■ **EXERCISE DESCRIPTION**: From the first line to the last, reproduce the records below exactly, omitting any picture.

━━━ DATASET EXTRACT ━━━

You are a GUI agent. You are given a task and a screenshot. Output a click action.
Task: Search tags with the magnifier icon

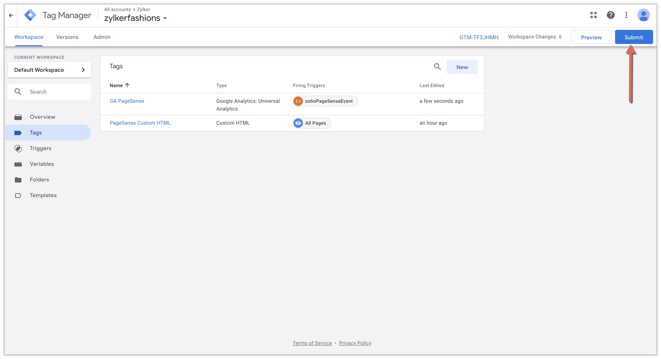coord(437,67)
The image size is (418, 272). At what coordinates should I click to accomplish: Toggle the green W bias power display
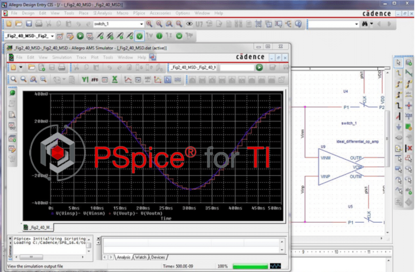point(179,36)
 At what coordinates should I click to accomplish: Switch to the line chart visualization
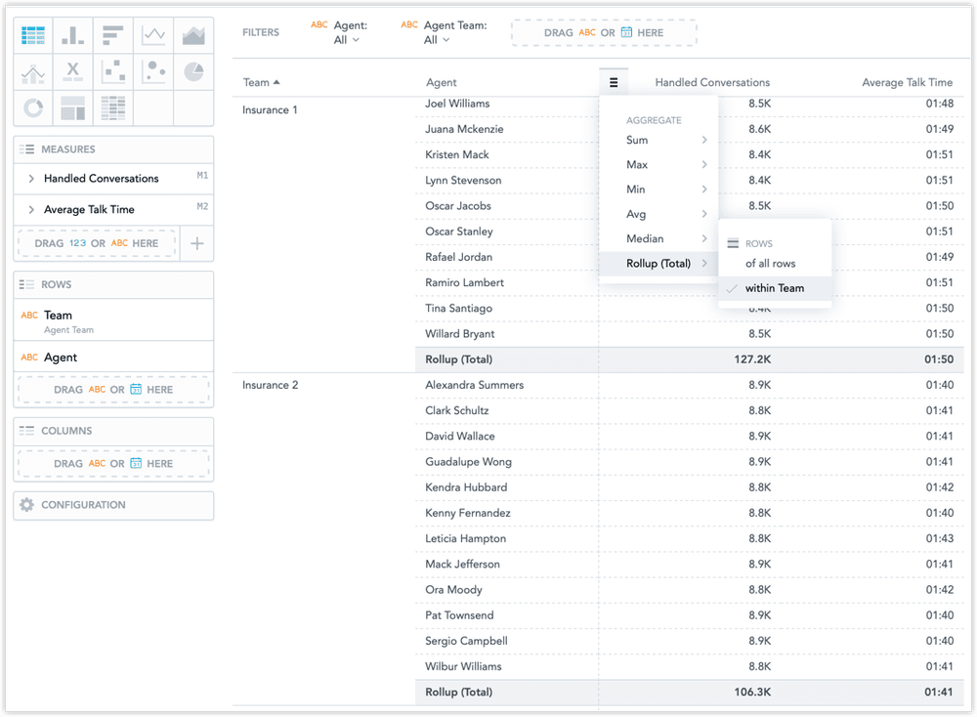click(x=152, y=35)
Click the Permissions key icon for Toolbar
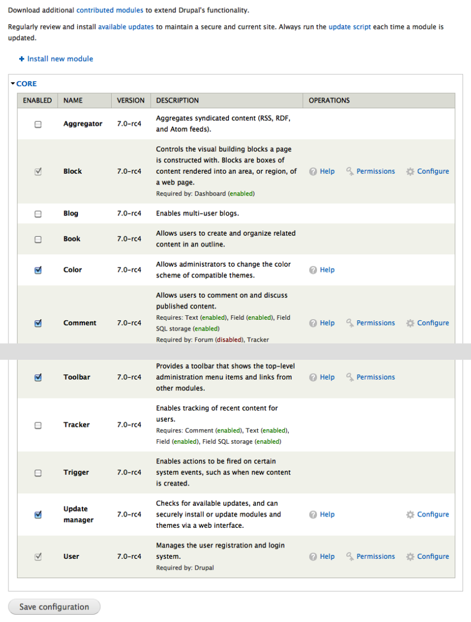Screen dimensions: 471x622 pos(350,377)
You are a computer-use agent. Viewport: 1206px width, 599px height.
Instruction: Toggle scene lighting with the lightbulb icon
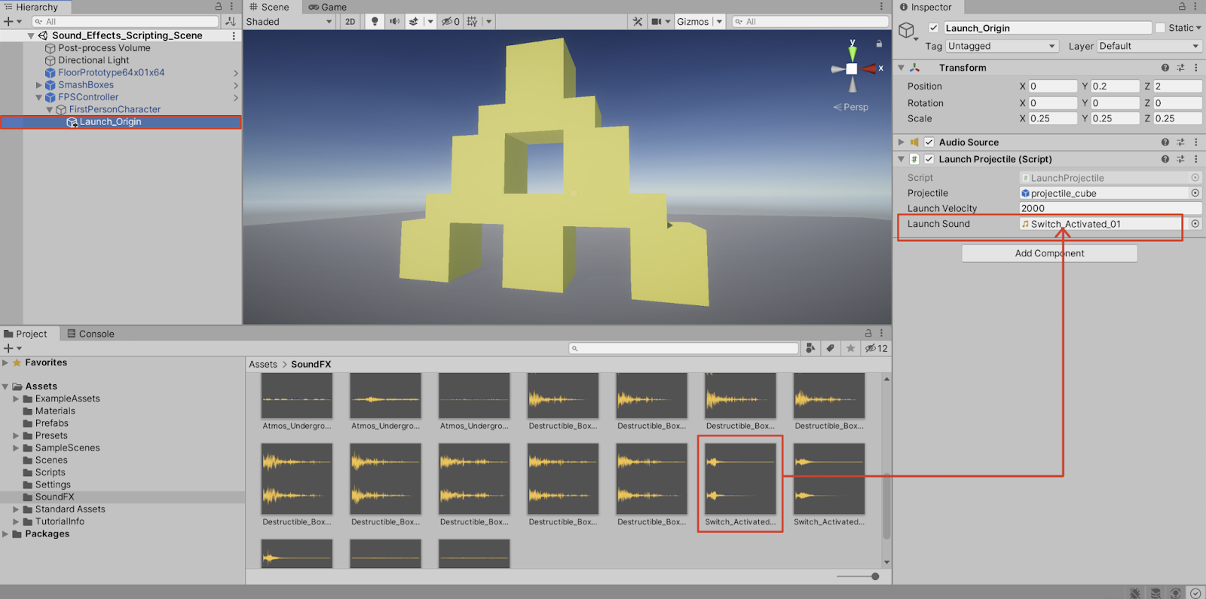click(375, 21)
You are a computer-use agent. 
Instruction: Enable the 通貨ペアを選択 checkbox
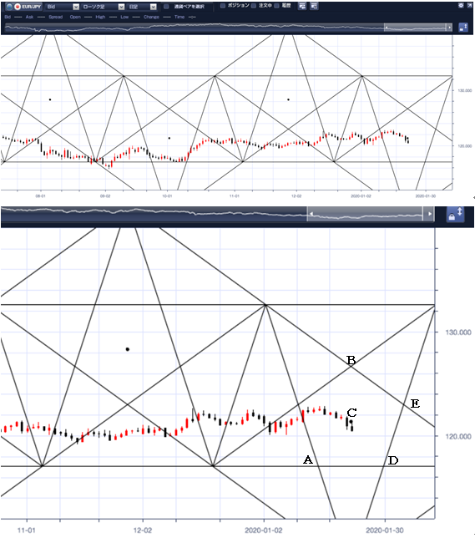(x=166, y=7)
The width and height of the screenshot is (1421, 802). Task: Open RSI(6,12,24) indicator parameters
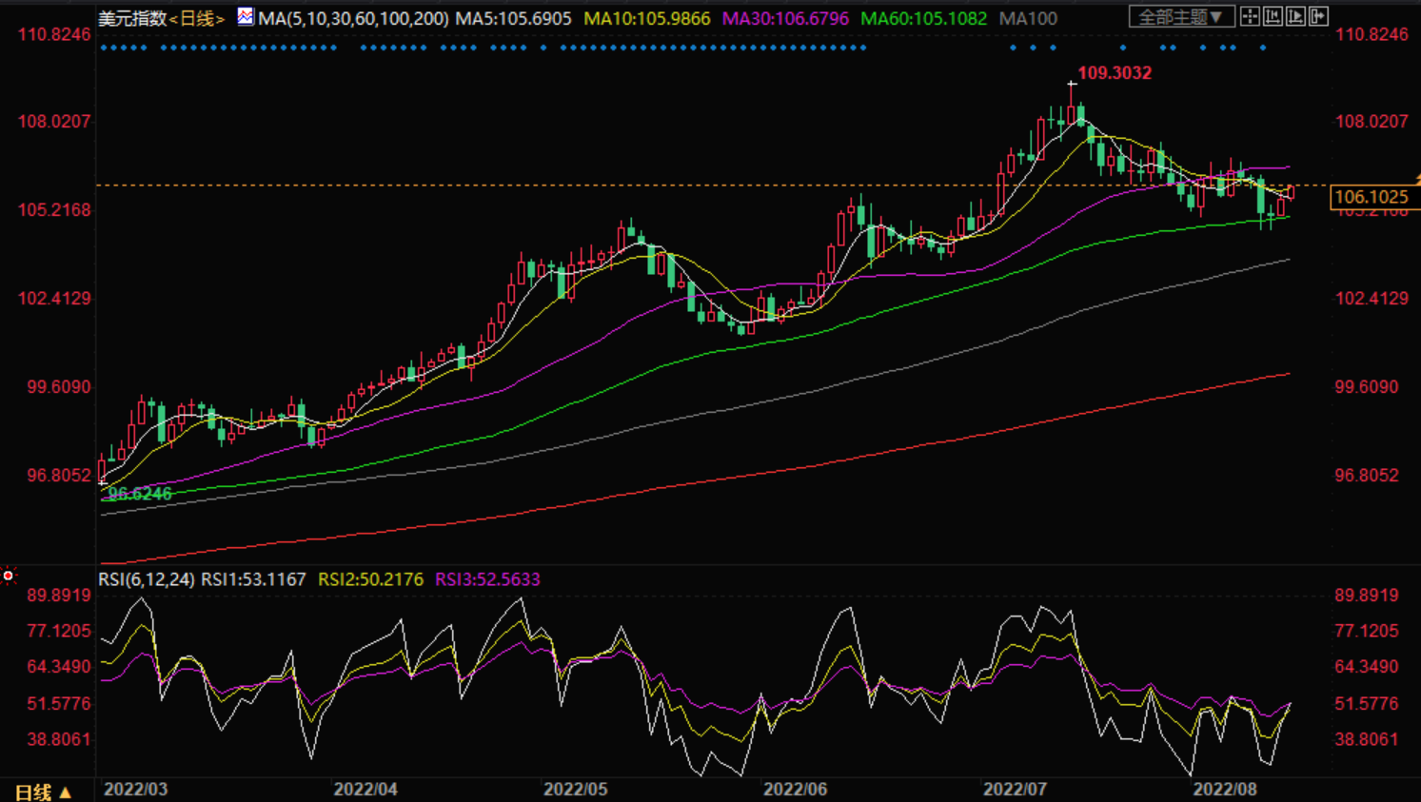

━━━

■ **ANSWER TO THE EXERCISE**:
You are a GUI agent. You are given a task and a screenshot. Output a click action.
Task: Search tags with the magnifier icon

coord(437,67)
The image size is (418, 272). At what coordinates should I click to accomplish: Toggle the green W bias power display
point(179,36)
 At what coordinates should I click to accomplish: Switch to the line chart visualization
click(x=152, y=35)
Click the Permissions key icon for Toolbar
Screen dimensions: 471x622 pos(350,377)
You are a computer-use agent. Viewport: 1206px width, 599px height.
Instruction: Toggle scene lighting with the lightbulb icon
click(375, 21)
You are a computer-use agent. 
Instruction: Enable the 通貨ペアを選択 checkbox
(x=166, y=7)
The width and height of the screenshot is (1421, 802). Task: Open RSI(6,12,24) indicator parameters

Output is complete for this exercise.